→ **WHAT YOU HAVE TO DO**: Pull every line from the records that has the word "right" in it.

→ **ENTRIES PROVIDED**:
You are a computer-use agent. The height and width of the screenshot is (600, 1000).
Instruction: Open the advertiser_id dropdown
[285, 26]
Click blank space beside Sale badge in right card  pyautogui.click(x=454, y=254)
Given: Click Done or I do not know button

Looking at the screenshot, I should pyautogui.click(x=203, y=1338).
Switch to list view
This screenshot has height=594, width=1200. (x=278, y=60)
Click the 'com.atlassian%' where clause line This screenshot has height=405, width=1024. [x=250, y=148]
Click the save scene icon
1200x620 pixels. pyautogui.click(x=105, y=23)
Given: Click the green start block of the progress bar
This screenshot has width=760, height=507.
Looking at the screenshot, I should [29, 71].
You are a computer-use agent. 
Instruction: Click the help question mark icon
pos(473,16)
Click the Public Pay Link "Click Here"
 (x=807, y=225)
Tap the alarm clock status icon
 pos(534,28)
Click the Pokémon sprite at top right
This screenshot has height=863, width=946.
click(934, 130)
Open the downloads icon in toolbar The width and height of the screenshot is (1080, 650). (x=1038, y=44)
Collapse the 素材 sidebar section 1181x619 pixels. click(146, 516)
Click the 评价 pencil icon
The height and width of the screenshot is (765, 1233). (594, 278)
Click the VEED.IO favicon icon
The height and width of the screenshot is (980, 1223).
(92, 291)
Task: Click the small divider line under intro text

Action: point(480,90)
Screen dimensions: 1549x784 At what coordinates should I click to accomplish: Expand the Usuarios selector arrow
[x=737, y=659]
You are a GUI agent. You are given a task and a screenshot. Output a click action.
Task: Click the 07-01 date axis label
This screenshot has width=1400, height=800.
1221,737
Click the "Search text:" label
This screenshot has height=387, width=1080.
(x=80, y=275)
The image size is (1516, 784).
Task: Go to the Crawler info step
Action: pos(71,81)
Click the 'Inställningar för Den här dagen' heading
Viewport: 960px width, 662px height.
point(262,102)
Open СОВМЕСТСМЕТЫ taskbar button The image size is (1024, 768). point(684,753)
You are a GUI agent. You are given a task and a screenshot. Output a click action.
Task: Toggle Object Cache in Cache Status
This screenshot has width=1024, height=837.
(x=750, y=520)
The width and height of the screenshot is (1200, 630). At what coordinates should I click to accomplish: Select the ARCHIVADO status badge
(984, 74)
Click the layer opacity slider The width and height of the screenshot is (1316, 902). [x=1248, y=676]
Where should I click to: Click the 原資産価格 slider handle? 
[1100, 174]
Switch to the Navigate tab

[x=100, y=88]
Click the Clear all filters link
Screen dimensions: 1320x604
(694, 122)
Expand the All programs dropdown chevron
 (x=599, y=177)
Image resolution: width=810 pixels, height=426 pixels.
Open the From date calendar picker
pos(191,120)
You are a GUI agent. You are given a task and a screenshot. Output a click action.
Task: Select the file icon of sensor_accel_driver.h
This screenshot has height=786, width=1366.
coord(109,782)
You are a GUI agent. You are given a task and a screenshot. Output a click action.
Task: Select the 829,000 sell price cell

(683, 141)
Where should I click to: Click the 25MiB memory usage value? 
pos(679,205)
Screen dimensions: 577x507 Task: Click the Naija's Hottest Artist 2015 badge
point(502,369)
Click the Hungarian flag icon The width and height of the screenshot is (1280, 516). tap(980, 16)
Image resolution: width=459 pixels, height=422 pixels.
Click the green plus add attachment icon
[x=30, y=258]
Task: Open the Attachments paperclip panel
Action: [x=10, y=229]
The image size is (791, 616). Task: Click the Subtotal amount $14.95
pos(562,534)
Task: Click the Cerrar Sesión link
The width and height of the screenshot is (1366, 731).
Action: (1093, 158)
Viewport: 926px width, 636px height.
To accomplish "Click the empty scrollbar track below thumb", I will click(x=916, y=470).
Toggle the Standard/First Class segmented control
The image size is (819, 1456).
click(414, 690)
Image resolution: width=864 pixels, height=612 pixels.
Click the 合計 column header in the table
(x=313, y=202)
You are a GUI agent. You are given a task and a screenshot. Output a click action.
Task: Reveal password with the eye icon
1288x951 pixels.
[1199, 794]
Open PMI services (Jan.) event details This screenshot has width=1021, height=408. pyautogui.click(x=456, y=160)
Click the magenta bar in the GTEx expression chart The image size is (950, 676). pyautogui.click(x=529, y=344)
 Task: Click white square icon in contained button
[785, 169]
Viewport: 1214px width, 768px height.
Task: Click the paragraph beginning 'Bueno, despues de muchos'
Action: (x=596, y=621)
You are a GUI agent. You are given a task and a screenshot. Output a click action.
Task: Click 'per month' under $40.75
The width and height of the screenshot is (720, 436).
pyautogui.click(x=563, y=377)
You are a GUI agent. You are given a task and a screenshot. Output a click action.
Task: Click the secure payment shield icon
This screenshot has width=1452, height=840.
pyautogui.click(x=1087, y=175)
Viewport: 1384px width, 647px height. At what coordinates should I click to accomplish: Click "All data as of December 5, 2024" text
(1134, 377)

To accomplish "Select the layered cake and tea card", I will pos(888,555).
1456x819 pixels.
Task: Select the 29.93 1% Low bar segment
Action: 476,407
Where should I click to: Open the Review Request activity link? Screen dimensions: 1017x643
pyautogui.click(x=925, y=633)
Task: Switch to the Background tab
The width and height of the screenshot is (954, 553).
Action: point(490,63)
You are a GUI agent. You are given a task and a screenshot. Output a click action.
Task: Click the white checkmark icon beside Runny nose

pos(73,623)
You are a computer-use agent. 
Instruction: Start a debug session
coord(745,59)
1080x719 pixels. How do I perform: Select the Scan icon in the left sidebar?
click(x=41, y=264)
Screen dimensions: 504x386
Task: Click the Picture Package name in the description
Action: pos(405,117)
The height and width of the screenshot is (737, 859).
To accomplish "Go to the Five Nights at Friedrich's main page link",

→ **ANSWER TO THIS PROBLEM**:
Click blank space beside Sale badge in right card  pyautogui.click(x=454, y=254)
Click the Pokémon sprite at top right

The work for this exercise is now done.